Usually, the editor at the publishing house finds an illustrator and will handle this process completely. There are a few exceptions to this if a) a writer is also an illustrator b) you are working with a close partner/friend/relative from the beginning and that person is also an illustrator/designer. Finding an illustrator is typically not a step for a writer. For my second book, I pitched with some sample illustrations by a freelance illustrator based in Bali. It turns out the editor really liked her work so they are illustrating my book now.
Step 5: Make Your Pitch
Once you have a final manuscript, you are ready to pitch your work! This is the REALLY tough bit. (I’m making an assumption that you want to be published and not self-publish. Self-publishing is fine if you are ready to do all the marketing, sales and distribution yourself, but it’s a whole different topic we will save for another day.)
If you want to pitch your manuscript to publishers in the US or UK, you will need an agent. How do you find an agent? You send query emails to agents accepting manuscripts. These folks are pretty active on Twitter and you can also go to all the big publishing house websites to see what editors are looking for. There are lists of agents online plus tons of resources on writing query letters.

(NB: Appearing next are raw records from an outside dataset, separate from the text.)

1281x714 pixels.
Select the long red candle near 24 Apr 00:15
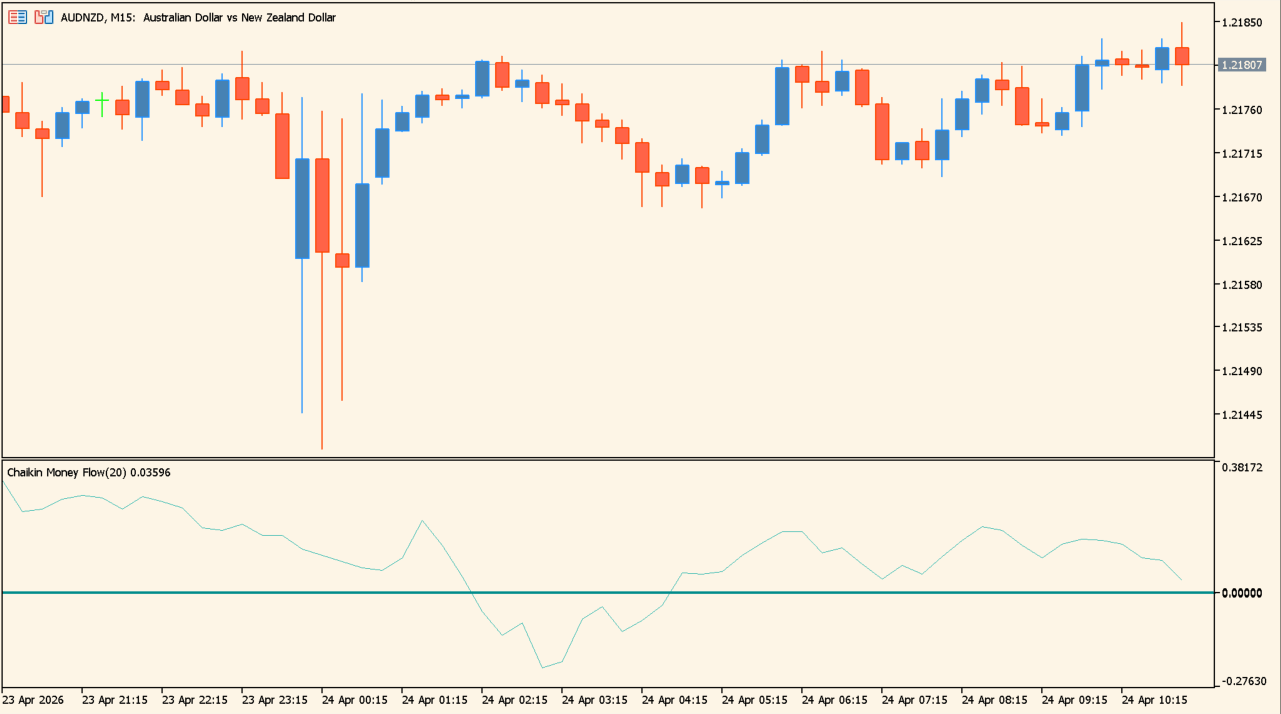pos(321,205)

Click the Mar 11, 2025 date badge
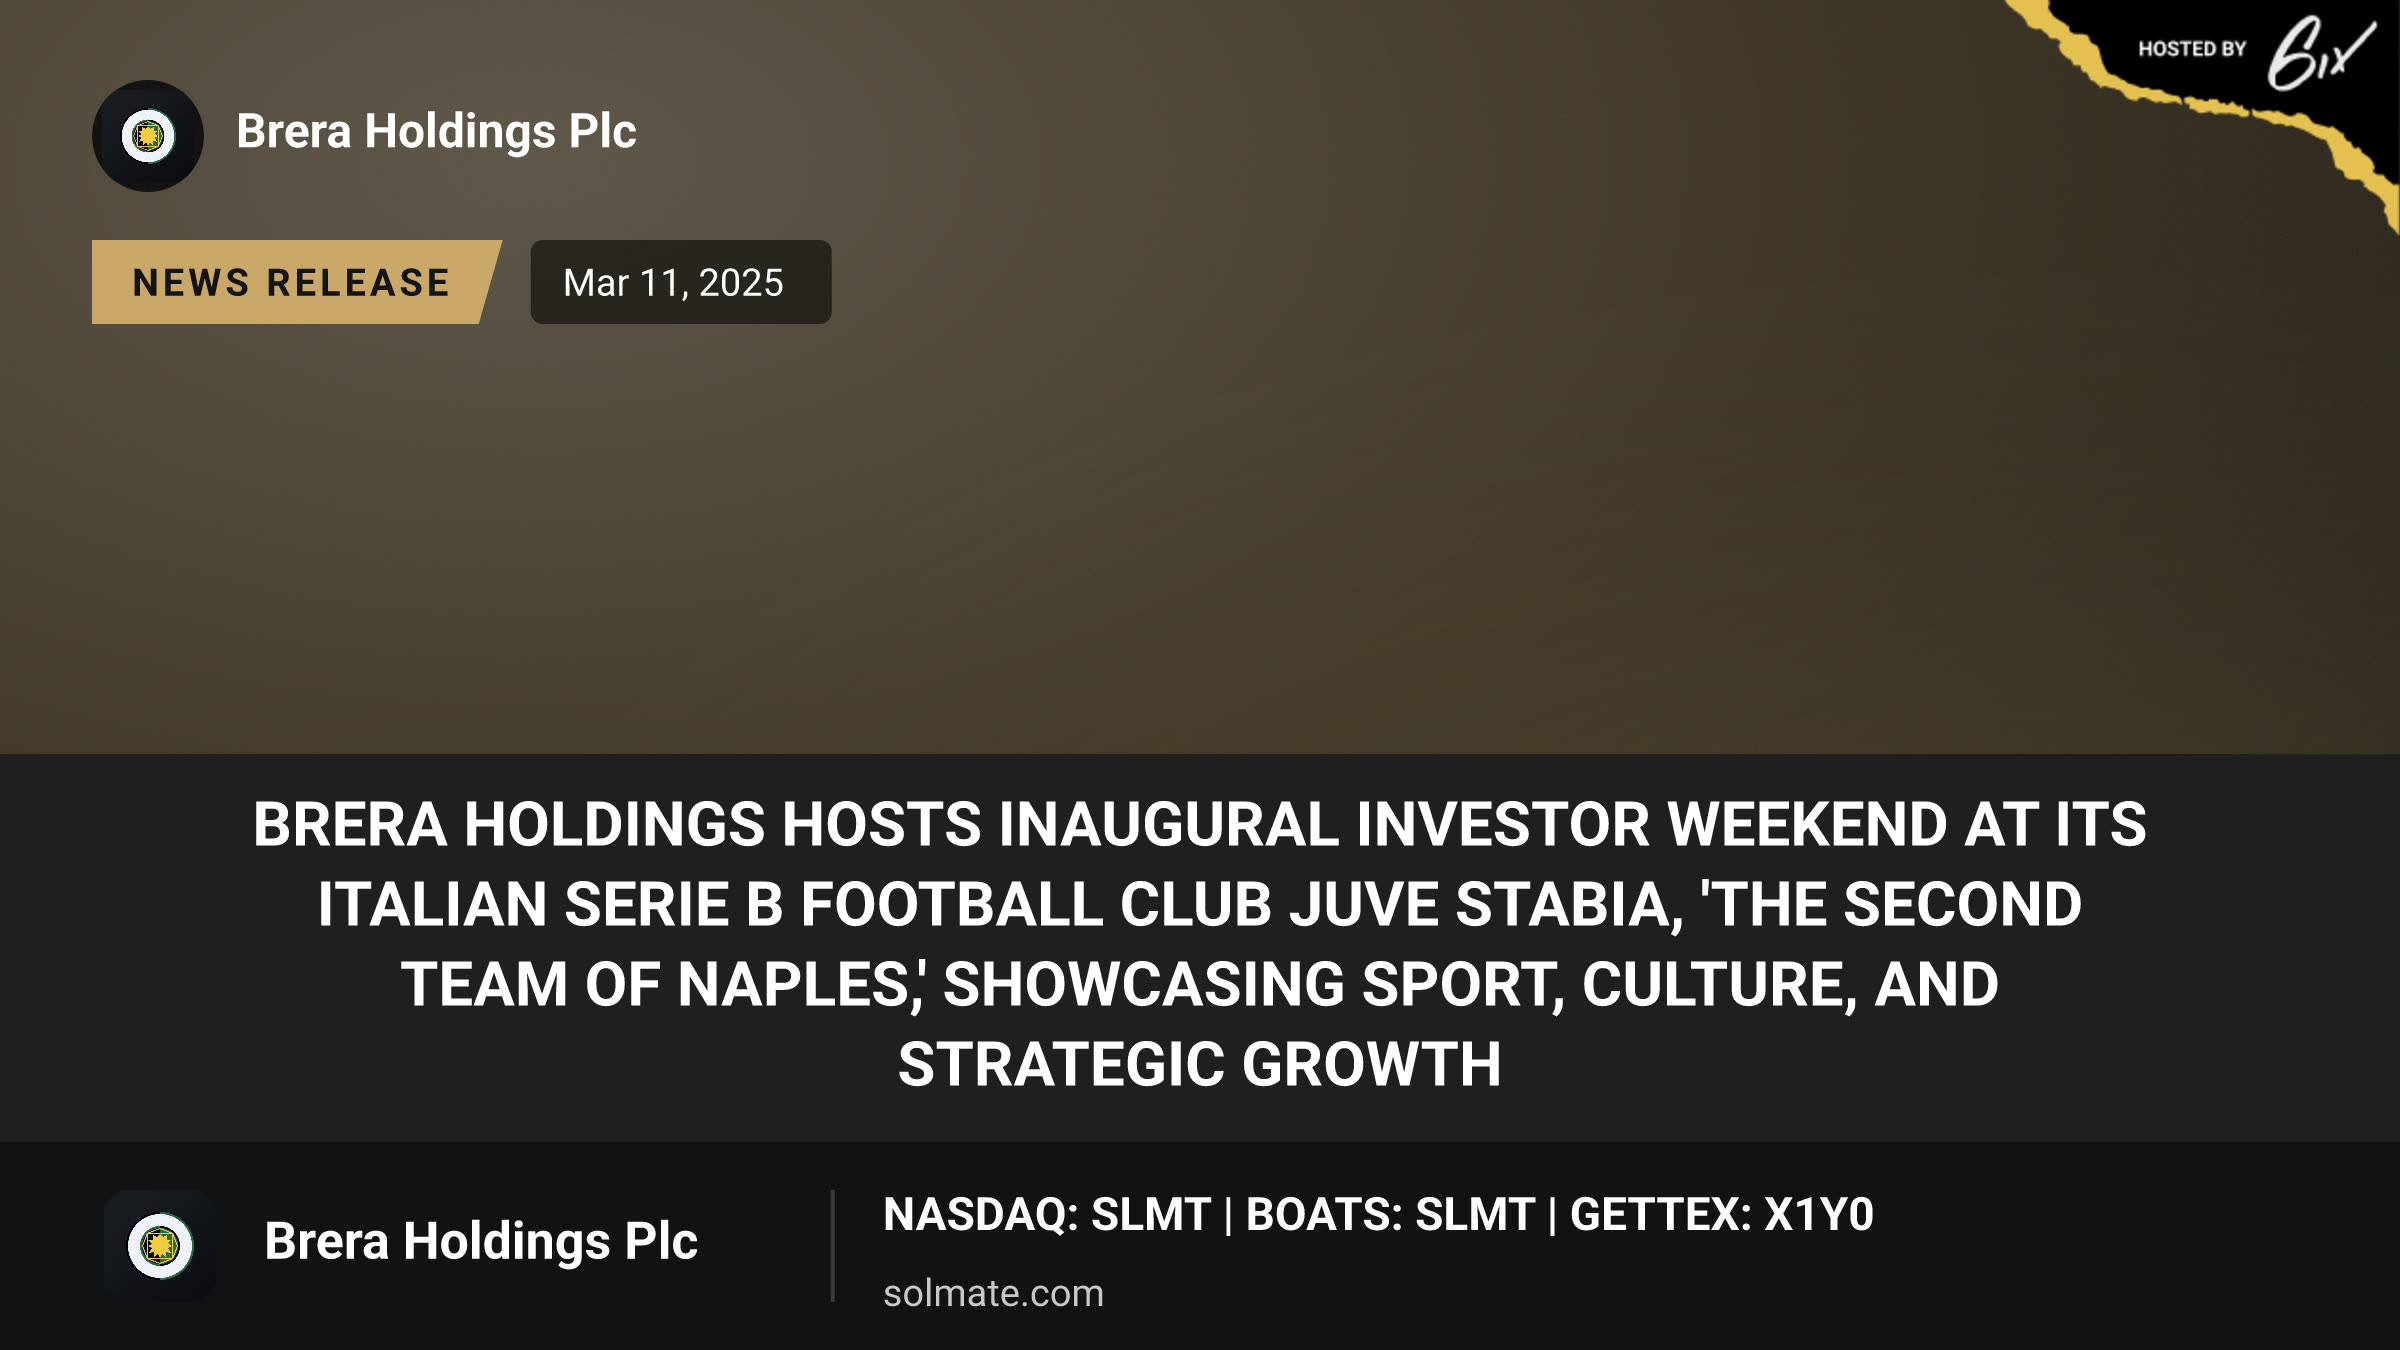(680, 282)

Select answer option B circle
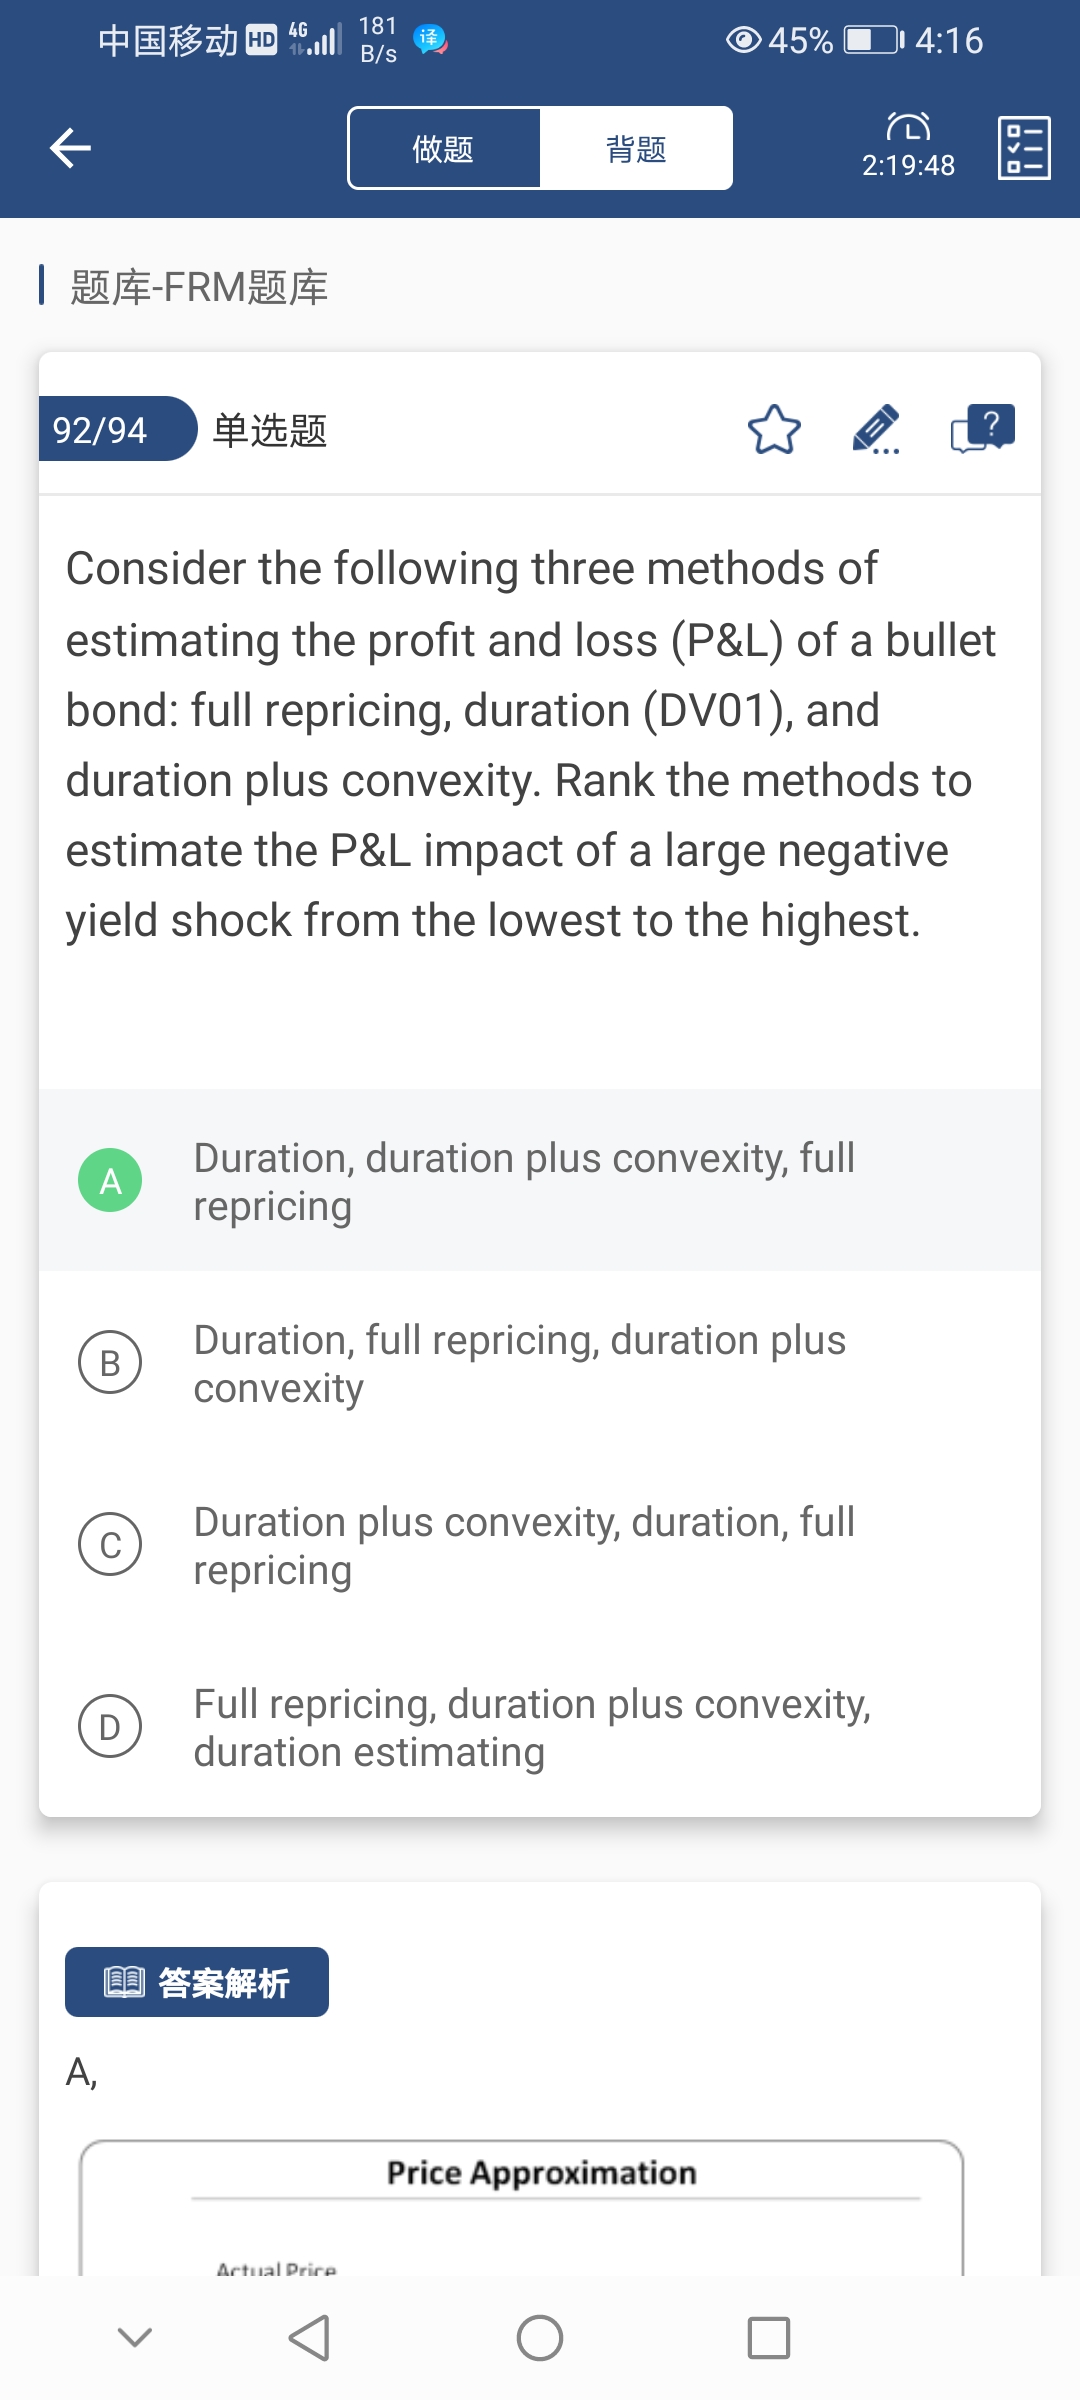(110, 1362)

I think this is a process every writer has to go through themselves depending on what they are pitching/genre etc. Here are a few helpful places to get started, though:
There are also pitch events on Twitter and pitching opportunities at conferences. Having a really compelling short pitch for your story is essential!
In Asia, having an agent is not necessary and you can query or pitch to editors directly (online or at events). Check out the major publishing house websites (Scholastic Asia, Epigram, Penguin SEA, Marshall Cavendish). For example, this post from Epigram Books has all the details you need to understand the submission process. Submission guidelines and process varies by publisher, but is also fairly standardized. Make sure you read the requirements on formatting etc. carefully to avoid landing up in the dreaded slush pile!
As a parent, you are perfectly positioned to be a great children’s book writer as you are probably reading a ton of amazing books to your children. Your head is full of ideas, funny things your kid said, silly stories from school, meaningful moments…. inspiration is all around you, all day, every day! If you’ve decided to give it a go, then write down your ideas, anytime inspiration strikes. Try to develop a daily writing habit and dedicated time to learning about the art of writing for children.
Good luck and may all your writing dreams come true!